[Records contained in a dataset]
————————

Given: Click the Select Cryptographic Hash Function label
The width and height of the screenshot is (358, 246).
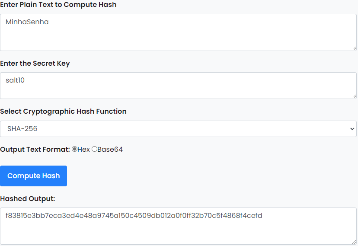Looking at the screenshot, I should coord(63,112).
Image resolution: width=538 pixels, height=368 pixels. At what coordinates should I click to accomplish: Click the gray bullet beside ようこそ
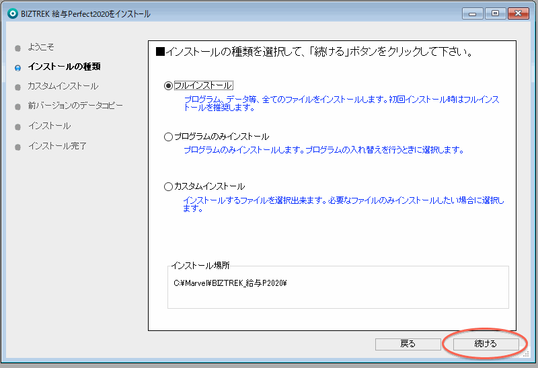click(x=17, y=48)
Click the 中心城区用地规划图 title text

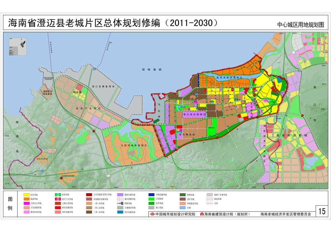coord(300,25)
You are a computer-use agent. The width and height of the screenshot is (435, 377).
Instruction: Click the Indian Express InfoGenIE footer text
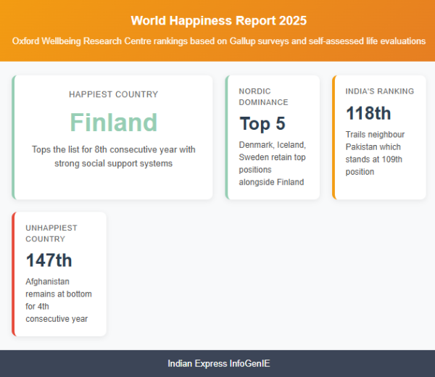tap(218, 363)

————————

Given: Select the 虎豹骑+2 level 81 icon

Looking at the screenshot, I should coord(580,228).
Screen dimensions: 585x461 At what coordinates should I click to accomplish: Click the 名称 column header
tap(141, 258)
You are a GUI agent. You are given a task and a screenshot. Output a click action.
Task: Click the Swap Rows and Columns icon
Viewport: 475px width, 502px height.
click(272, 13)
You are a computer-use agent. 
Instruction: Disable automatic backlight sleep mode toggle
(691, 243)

————————

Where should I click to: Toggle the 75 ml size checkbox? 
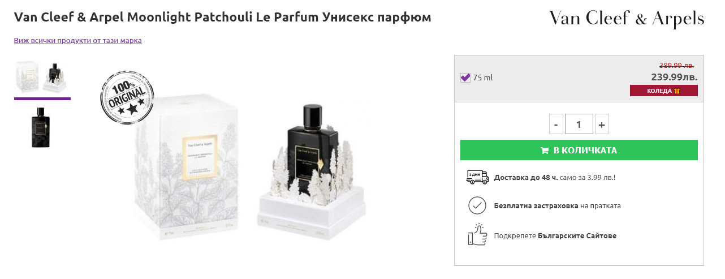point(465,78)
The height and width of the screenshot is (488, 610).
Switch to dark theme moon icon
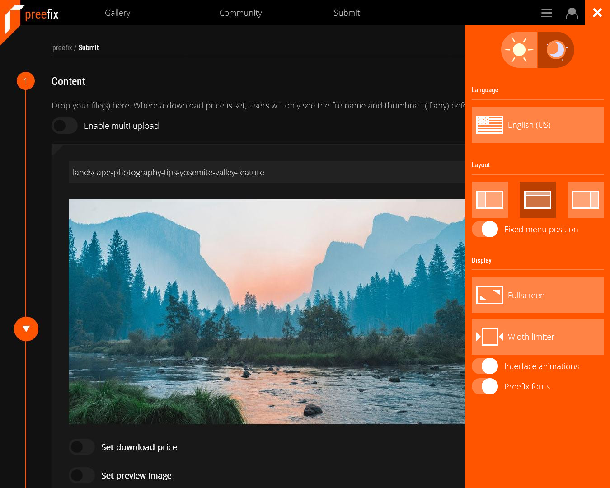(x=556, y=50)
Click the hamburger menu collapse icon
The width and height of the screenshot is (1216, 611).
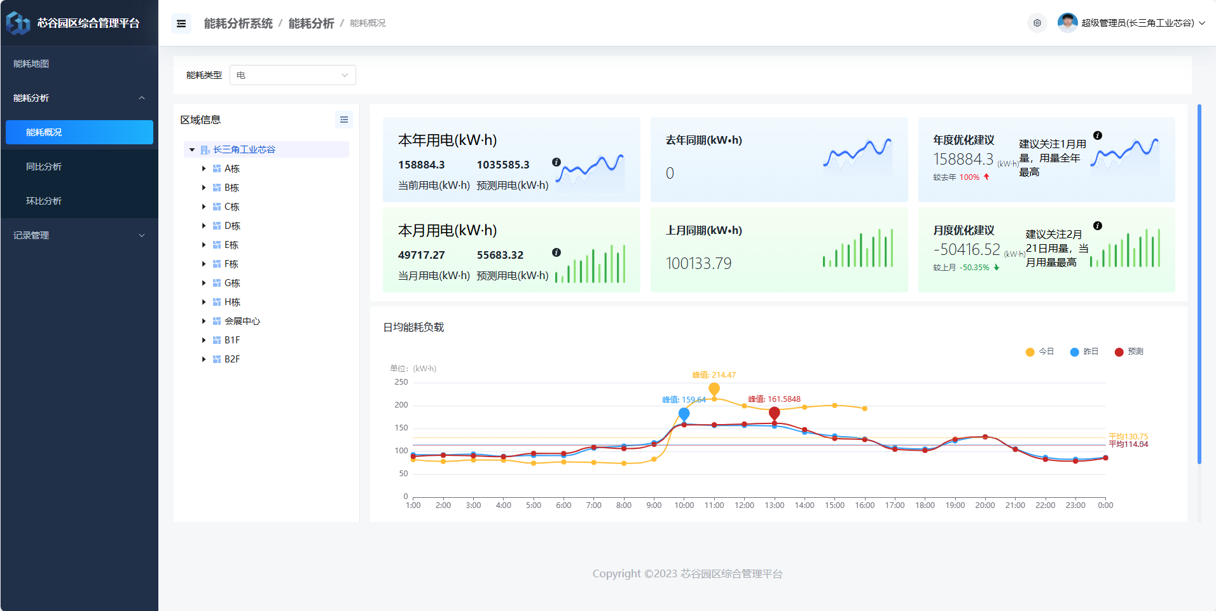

————————

# Directions for this task
If a line above holds the string "computer", return it as it stands.

# Exercise output
You are a computer-use agent. The width and height of the screenshot is (435, 377).
You are a computer-use agent. 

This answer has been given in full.